WORK TO DO.
Extend the passage below on Canada's deteriorating infrastructure, picking up right after its final sentence.

EXCERPT.
Just then, a pipe burst and flooded all the elevators. For the next day, I was trapped on the 23rd floor. I could have used the stairs to get down, but the thought of climbing back up was discouraging.

Oh, well. At least we still had hydro. Lots of people didn't. The floods wiped out two transformer stations that serve a large part of the city, leaving hundreds of thousands of people sweating in the dark as their food rotted. The transit system shut down. The entire grid, we were warned, was hanging by a thread.

Recently, it's begun to feel too uncomfortably Third Worldish here in Canada. Our flood-protection systems can't protect us. Our electricity is iffy. Our roads and bridges are crumbling. Our pipes and sewers are in desperate need of repair. People in major metropolitan areas (Montreal is the latest case) are told to boil their water. And now Lac-Mégantic, an industrial disaster of the tragic scale you'd expect to see in India, not here. Dozens dead, at least partly because of an outdated rail network whose maintenance and safety systems have deteriorated just as the delivery of crude oil by tanker train has vastly expanded.

EXTRACTED MATERIAL.
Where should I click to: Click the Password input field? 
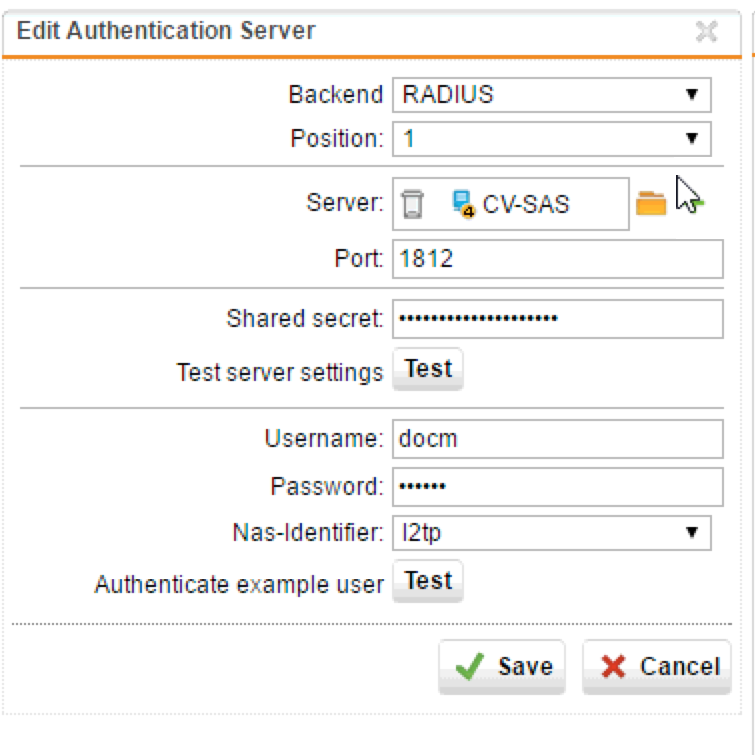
* * *
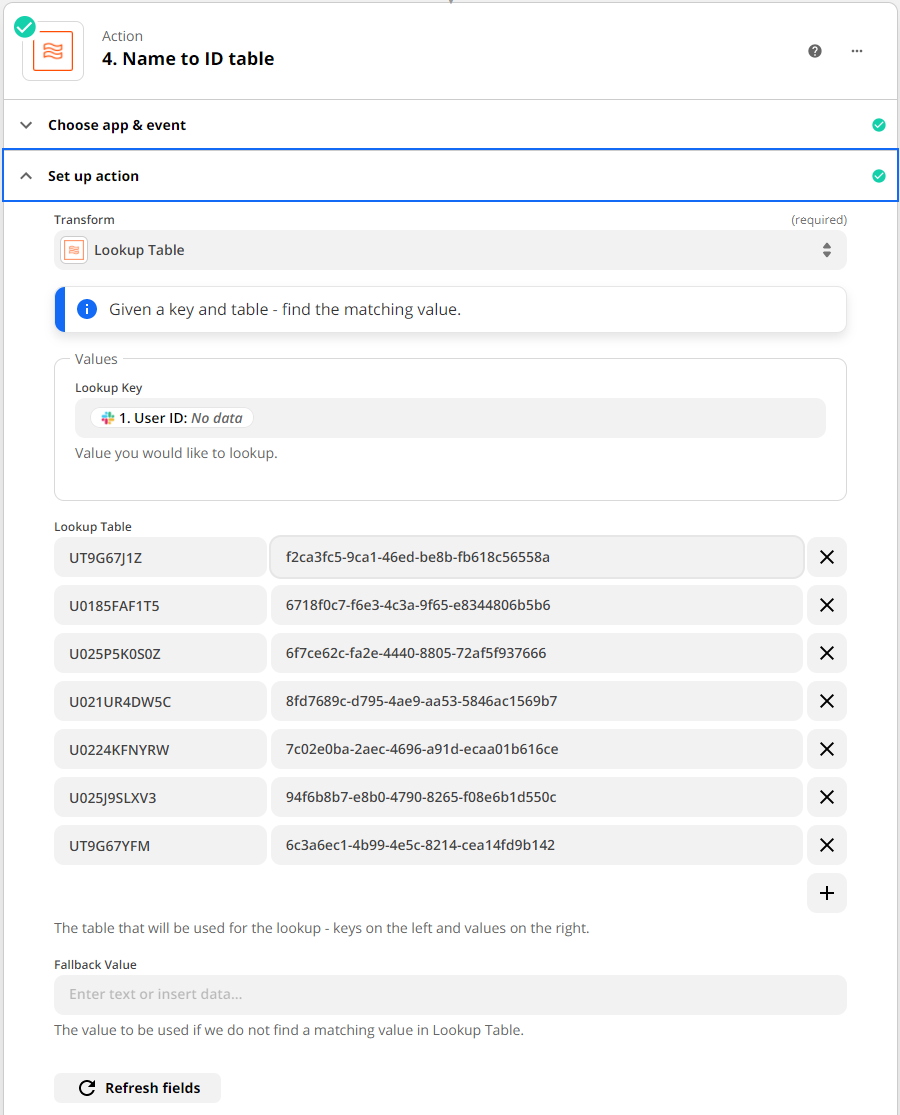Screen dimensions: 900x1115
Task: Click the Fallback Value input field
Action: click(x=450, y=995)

TASK RESPONSE.
It's enough to make you want to get out of town and head for the hills with your survival gear. Good luck with that, though – the roads are clogged. A trip that took 11/2 hours 10 years ago will now take you three. Traffic congestion is costing us billions every year, says the C.D. Howe Institute, and it's making major urban areas like the Greater Toronto Area increasingly unlivable. Living here is swell, so long as you don't want to get anywhere.

In the olden days, visitors marvelled at how clean and green Toronto was. Now, they marvel at the traffic jams, the crummy transit system and the decrepit parks. (We're lucky they can't see the sewers.) It would be nice to expand our pathetically inadequate subway lines, but we can barely operate the ones we have. According to transit head Andy Byford, parts of the signalling system date back to the days when Louis St. Laurent was in power.

Although Toronto is masquerading as a 21st-century city, a lot of the glitter is just shiny caps on rotten teeth. Other cities are no better. In Montreal, the auditor-general warns that without massive new spending, the city risks "major disruptive effects for the public." The Federation of Canadian Municipalities estimates that Canada's infrastructure deficit amounts to around $200-billion. Saeed Mirza, emeritus professor of engineering at Montreal's McGill University, has put the number at an astronomical $1-trillion.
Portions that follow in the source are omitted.